The more typical "late onset" cases of AD occurring after age 60 may have underlying genetic defects. A genetic locus on chromosome 19 encodes for a cholesterol transporter called apolipoprotein E (apoE). The E4 variant of apoE, which increases deposition of fibrillar beta-amyloid, can be found in 40% of AD cases. However, the presence of apoE4 is neither necessary nor sufficient for development of AD, so testing for it is not warranted. A genetic locus on chromosome 12 that encodes for alpha-2-macroglobulin may be found in 30% of AD cases. Mutations in the tau gene which codes for tau, a protein that is associated with microtubules, can be found in some AD cases. The abnormal tau may account for helical filaments found in neurofibrillary tangles.
Regardless of the cause, the diagnosis of AD is made clinically by the finding of progressive memory loss with increasing inability to participate in activities of daily living. Late in the course of the disease, affected persons are not able to recognize family members and may not know who they are. The definitive diagnosis is made pathologically by examination of the brain at autopsy. Grossly, there is cerebral atrophy, mainly in frontal, temporal, and parietal regions. As a consequence, there is ex vacuo ventricular dilation.
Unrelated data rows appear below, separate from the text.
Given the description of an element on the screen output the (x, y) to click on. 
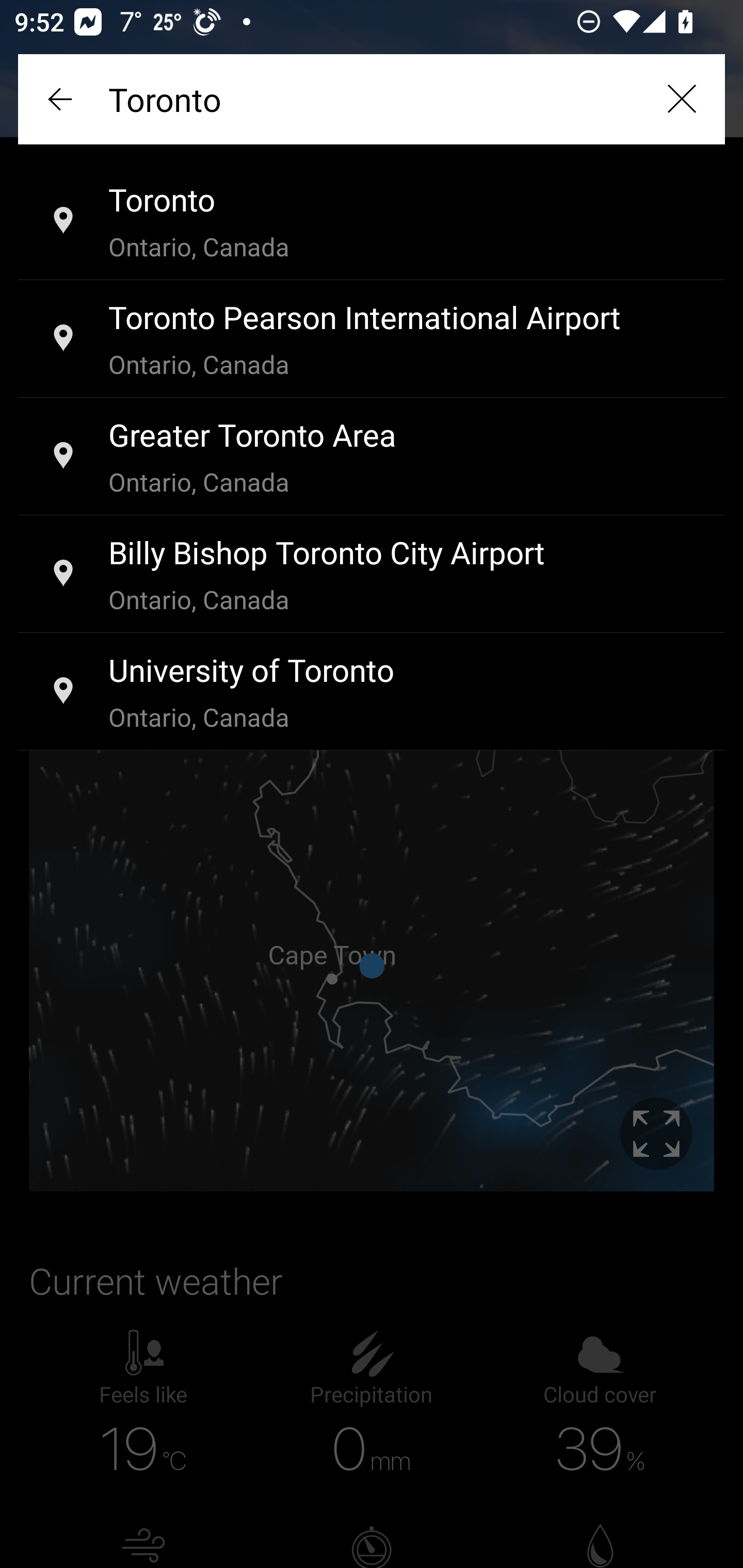
Toronto (371, 99)
 (681, 99)
 (61, 99)
 Toronto Ontario, Canada (371, 221)
 Greater Toronto Area Ontario, Canada (371, 456)
 University of Toronto Ontario, Canada (371, 692)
The confirmation of a diagnosis of AD is made at autopsy. The pathognomonic microscopic feature of AD is an increased number of neuritic plaques in the cerebral cortex. These neuritic plaques are composed of tortuous neuritic processes surrounding a central amyloid core. Reactive astrocytes and microglia may appear at the periphery of these plaques. Though plaques may easily be found in the hippocampus, their presence in increased numbers in neocortex is necessary for a diagnosis of AD. The amyloid core consists primarily of a small peptide known as Aß which is derived from the larger amyloid precursor protein (APP). Plaques that have the amyloid proteins but lack the neuritic processes are known as diffuse plaques, which do not count toward the diagnosis of AD. Since the number of plaques increases with age, the number needed for diagnosis of AD is age-dependent. Other histologic features of AD include neurofibrillary tangles, amyloid angiopathy, and granolovacuolar degeneration.
Biochemical evidence points to a loss of the choline acetyltransferase and acetylcholine in the cerebral cortex of patients with Alzheimer's disease. However, the significance of this finding is not clear. There is loss of higher brain functions with AD leading to profound dementia. The course is usually over 5 to 7 years. The immediate cause of death for most persons with Alzheimer's disease is pneumonia, typically an aspiration pneumonia.
Alzheimer's disease, neurofibrillary tangle. The neurons demonstrate intracytoplasmic proliferation of twisted filaments producing the visible "neurofibrillary tangle" under the microscope. These are commonly found in the pyramidal cells of the Hippocampus and the cerebral cortex. H and E stain, microscopic.